Friday 29 October 2010

Tree Searching

Information and knowledge are not the same. Online search engines have a wealth of information but they may not impart any knowledge that is of use to the seeker. A popular TV commercial has people conversing using information searches from various search sites and it ends up in meaningless chaos.

What does this have to do with the care and preservation of trees? Plenty. If you were looking for a particular plant disease, for instance, Rhizosphera needle cast , a disease that can seriously injure Colorado Blue Spruce, your search is just as likely to end up looking at knitting needles or plaster cast construction guides. While this information is extremely useful it may not be the knowledge that you need to see what is defoliating your trees.

Chronic Google Heads spend hours trying to sift through useless information for a kernel of sound knowledge. How do I know this? more and more often while meeting with new clients I have to impart knowledge that I have gained through rigorous study and years of field observations to counter a few hours of Google searching. Some information is just not relevant to the particular species or cultivar, and other information is excluded because of geography, climate or soil conditions.

On one hand I am excited and encouraged by the clients enthusiasm and energy to help their plants, on the other hand it is discouraging to see so many people being side tracked by useless information.
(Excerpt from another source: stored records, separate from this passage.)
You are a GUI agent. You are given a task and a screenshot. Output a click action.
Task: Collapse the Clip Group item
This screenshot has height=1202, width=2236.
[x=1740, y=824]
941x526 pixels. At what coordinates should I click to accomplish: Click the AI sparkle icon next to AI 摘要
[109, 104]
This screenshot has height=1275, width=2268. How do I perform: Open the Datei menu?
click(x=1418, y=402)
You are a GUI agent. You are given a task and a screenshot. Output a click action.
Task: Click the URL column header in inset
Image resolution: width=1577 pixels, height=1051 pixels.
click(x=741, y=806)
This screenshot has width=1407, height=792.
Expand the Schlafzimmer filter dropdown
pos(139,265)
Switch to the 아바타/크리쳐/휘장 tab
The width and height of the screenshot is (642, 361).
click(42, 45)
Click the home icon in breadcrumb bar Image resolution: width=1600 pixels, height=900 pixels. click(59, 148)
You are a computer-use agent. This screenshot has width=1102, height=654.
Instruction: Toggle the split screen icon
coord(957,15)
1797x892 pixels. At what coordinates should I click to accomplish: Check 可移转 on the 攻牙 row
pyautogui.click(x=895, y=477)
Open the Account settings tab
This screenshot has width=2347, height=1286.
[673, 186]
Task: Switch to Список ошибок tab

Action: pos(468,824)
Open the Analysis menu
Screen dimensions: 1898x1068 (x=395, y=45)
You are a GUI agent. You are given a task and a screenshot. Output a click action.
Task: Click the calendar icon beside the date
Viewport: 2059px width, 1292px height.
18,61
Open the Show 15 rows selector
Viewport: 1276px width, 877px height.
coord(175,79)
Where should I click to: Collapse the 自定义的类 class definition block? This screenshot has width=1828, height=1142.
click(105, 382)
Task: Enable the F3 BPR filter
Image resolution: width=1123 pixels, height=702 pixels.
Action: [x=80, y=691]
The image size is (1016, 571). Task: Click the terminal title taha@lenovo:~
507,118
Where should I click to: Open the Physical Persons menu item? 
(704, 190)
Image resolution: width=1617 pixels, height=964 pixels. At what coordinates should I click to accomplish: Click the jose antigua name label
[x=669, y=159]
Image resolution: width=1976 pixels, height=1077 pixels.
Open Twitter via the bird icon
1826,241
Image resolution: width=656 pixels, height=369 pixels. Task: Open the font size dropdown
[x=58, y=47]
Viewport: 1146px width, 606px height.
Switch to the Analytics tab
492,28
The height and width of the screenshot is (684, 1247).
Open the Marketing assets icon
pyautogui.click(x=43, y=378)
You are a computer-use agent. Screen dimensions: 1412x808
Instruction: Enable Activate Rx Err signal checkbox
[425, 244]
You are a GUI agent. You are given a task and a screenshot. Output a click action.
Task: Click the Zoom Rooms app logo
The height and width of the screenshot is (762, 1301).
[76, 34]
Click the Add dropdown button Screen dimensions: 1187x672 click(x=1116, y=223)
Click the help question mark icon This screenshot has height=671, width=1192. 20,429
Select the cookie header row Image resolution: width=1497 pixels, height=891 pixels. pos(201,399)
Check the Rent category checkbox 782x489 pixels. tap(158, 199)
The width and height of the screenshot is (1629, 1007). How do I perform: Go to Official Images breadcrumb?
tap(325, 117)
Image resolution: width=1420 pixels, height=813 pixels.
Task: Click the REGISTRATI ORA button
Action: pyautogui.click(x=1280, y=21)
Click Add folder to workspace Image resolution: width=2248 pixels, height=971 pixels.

I guess that was part of my original purpose for writing this series of monthy press releases over the past 8 years.

The starting point for identifying tree and shrub problems is always correctly identifying the plant, and then the disease or insect that is affecting it.

The missing link in all this searching is a dedicated, informed expert who is capable of determining what is the best course of action to correct the problem your particular tree or shrub is having. Sometimes the best action is no action!

I.S.A.Certified Arborists are knowledgeable in identifying trees, shrubs and the diseases and insects that affect them. Take the time to consult with your Certified Arborist if you suspect your tree has a problem that may reduce its ability to thrive. The knowledge you gain will benefit your trees and save you time by not becoming Google-mired.